## [Consigne]
D'après la chronique, à qui Debussy a-t-il dédié le cycle Ariettes oubliées ?

─── Extrait

Chroniques

par laurent bergnach

récital Lore Binon
Crumb – Debussy – Hahn

1 CD Fuga Libera (2017)
FUG 746
Le soprano Lore Binon chante les poètes maudits de Crumb, Debussy et Hahn

Un jour, quelque part, une petite fille joue du violon, avec un son chaleureux autant qu’émouvant… « J’avais cinq ans, confie Laure Binon sur le site qui lui sert de carte de visite, c’était le premier contact avec ce qui allait bientôt devenir une raison de vivre, une prise de conscience en somme ». Plus âgée, elle découvre le plaisir de chanter (Conservatoire Royal de Bruxelles) et le sens de la musique. « Chaque époque musicale nous renseigne sur les mœurs du moment, précise-t-elle, ce qui faisait vibrer ces gens et comment ils vibraient ».

Pour le label Fuga Libera, l’artiste a construit un récital en hommage aux poètes maudits, ceux-là que Baudelaire immortalisa en albatros moqué par le commun des mortels, et qui n’accèdent à la renommée qu’une fois passés dans l’autre monde. Ils se résument ici à une poignée : les Français Stéphane Mallarmé et Paul Verlaine, le Grec Jean Moréas et le Nord-Américain Walt Whitman. Et parmi ceux qui s’inspirèrent de l’amant de Rimbaud, on trouve Claude Debussy, l’aîné du programme (1862-1918). D’Ariettes oubliées, cycle de six mélodies achevé en 1887 et dédié à Mary Garden – Mélisande en devenir (1902) –, plus de la moitié se rencontrent, disséminés, au fil du disque : C’est l’extase et Green, tout d’abord, puis L’ombre des arbres et Spleen, enfin. De même, on trouve éparpillés et désordonnés chacun des Trois poèmes de Mallarmé (1914), mis au monde par la jeune Ninon Vallin à la « voix pailletée d’argent » (Debussy). Si l’on aime la voix tendre et limpide du soprano, expressive au besoin, la pianiste Inge Spinette attire aussi notre attention par un tempo plus rapide que de coutume (Green), une belle articulation (Spleen), etc. Dans Des pas dans la neige (1911), extrait des Préludes, elle parie sur une absence de soleil, sobre et presque effacée, qu’édifie un Steinway 1875 de Chris Maene.

──────
─── Support de travail

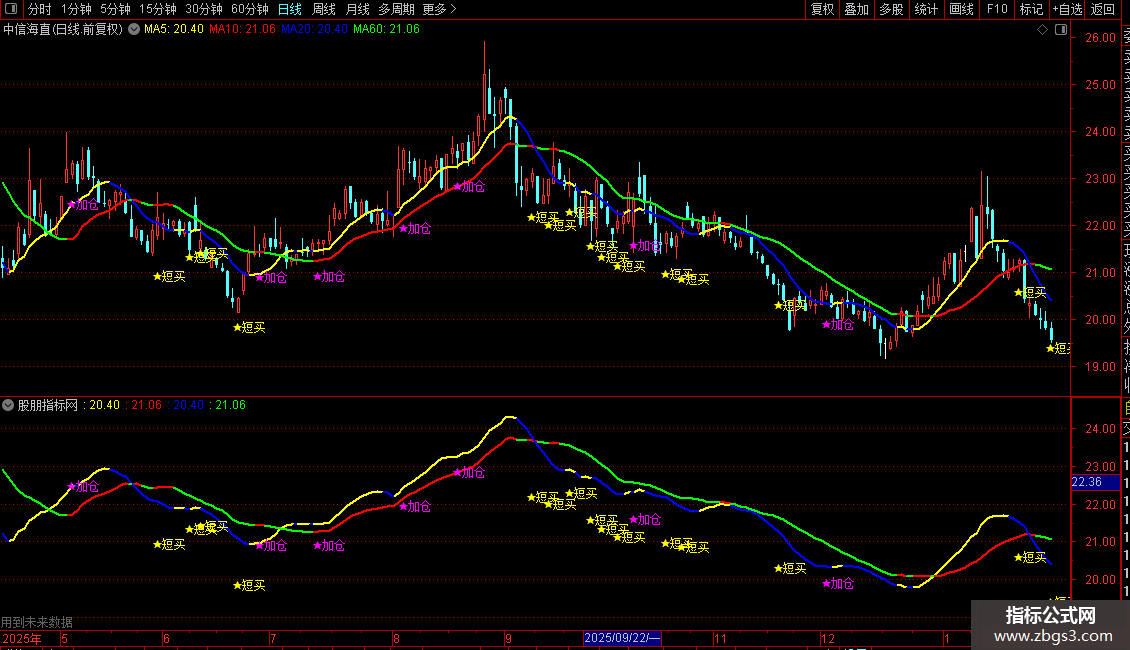Switch to the 周线 weekly tab

click(x=324, y=9)
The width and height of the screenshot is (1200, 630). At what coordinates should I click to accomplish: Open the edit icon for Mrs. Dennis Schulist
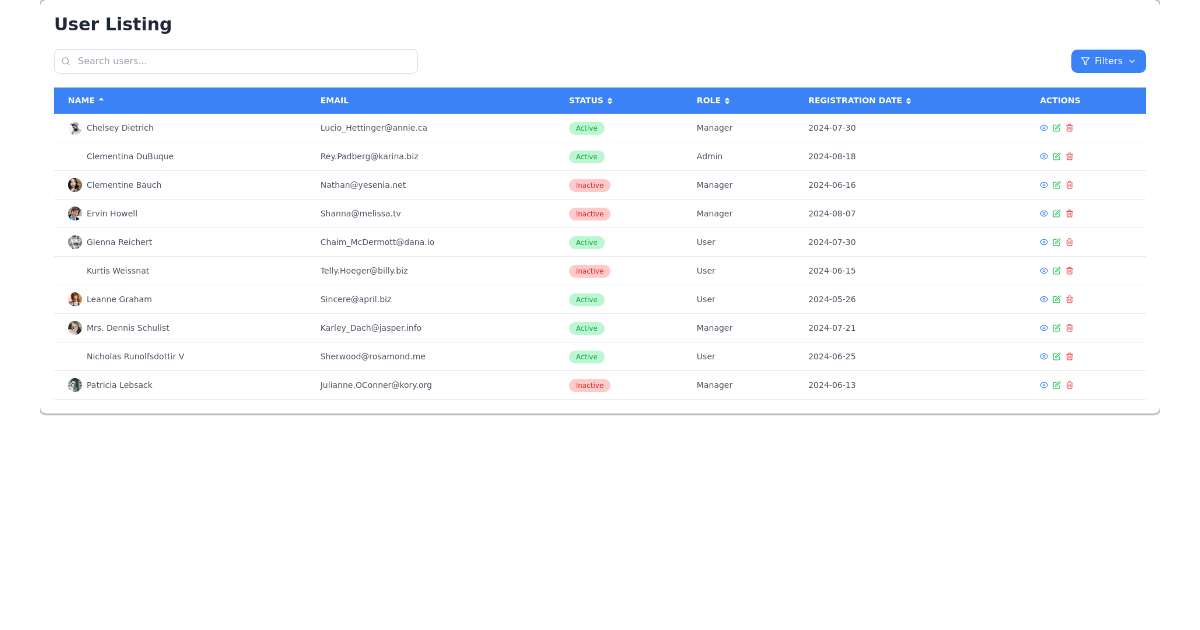(x=1056, y=327)
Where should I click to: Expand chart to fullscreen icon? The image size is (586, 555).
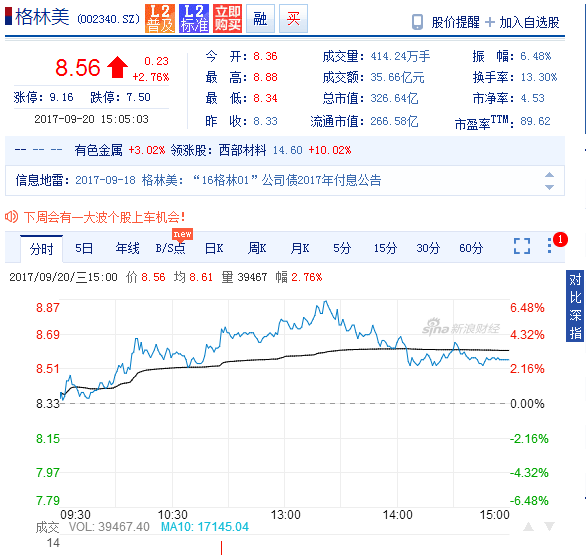tap(522, 246)
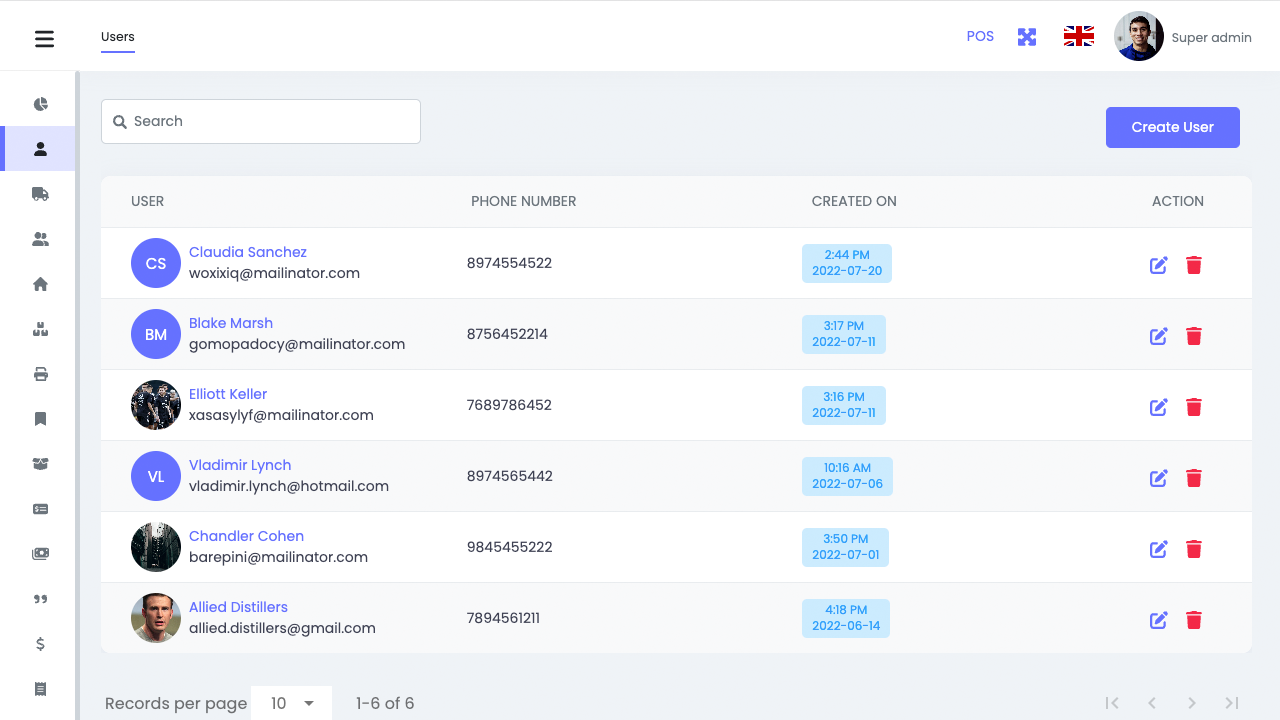Viewport: 1280px width, 720px height.
Task: Open the truck icon in sidebar
Action: pyautogui.click(x=40, y=194)
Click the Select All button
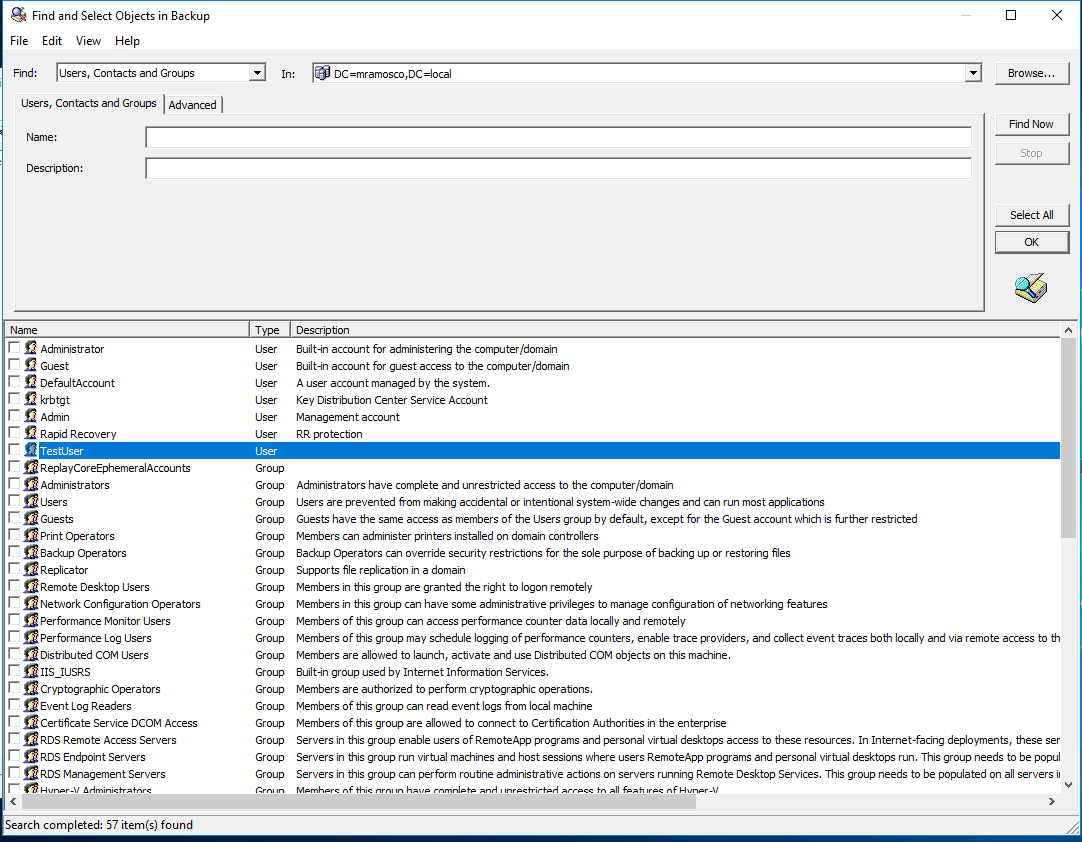 1031,215
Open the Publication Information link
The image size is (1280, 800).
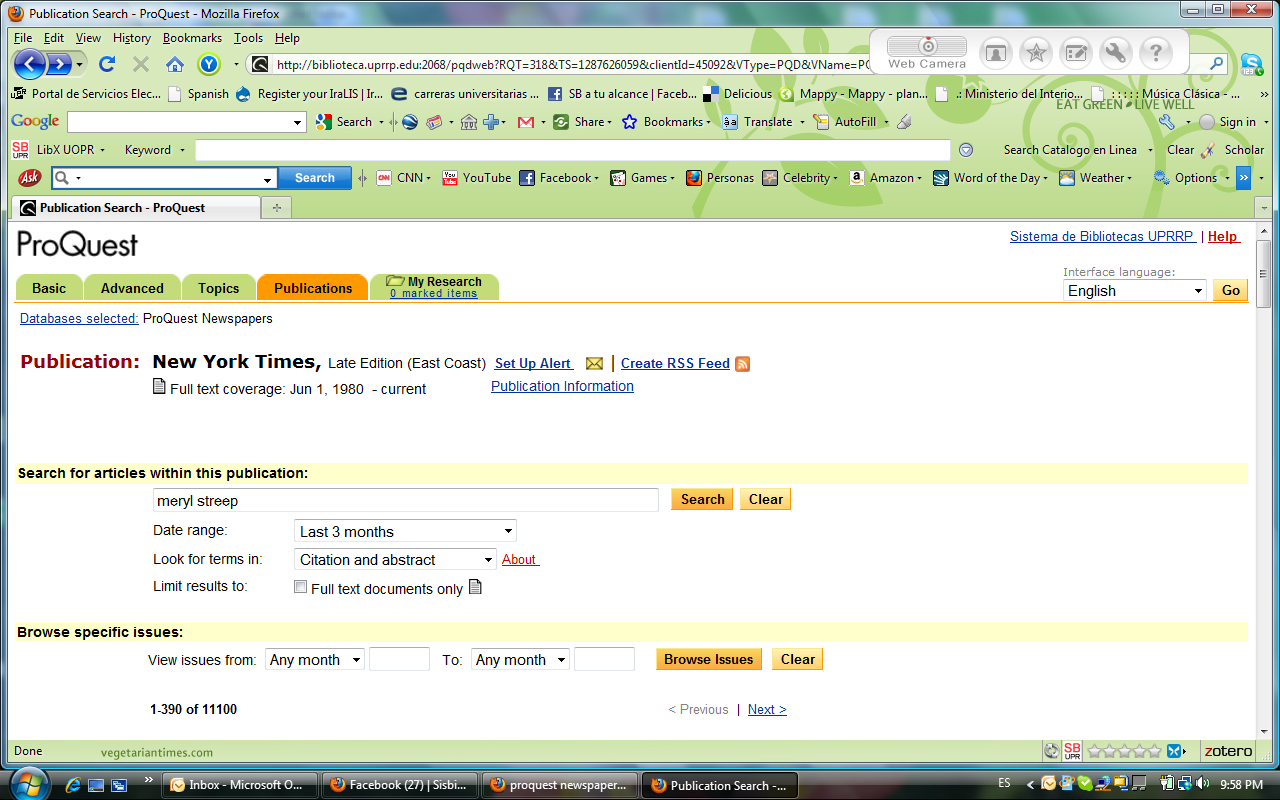562,387
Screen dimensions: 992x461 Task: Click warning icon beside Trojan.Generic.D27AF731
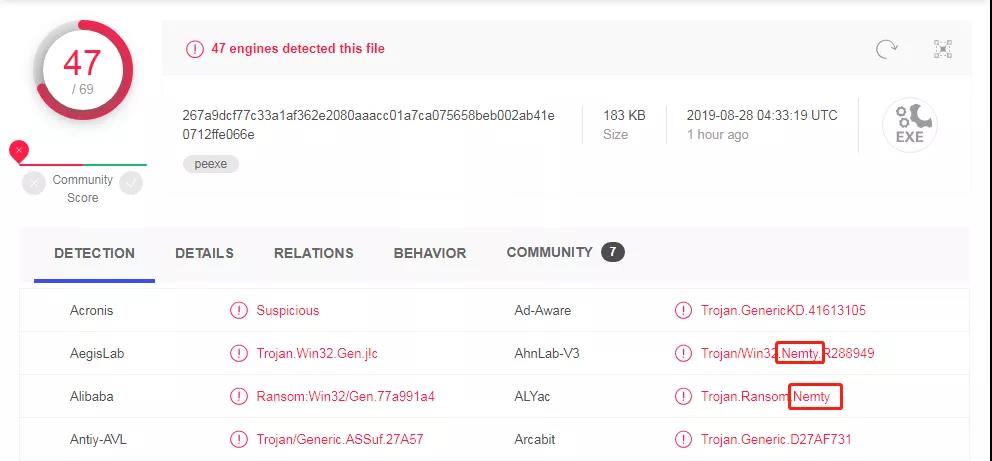pos(683,439)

──────

## [Solution]
À Mary Garden.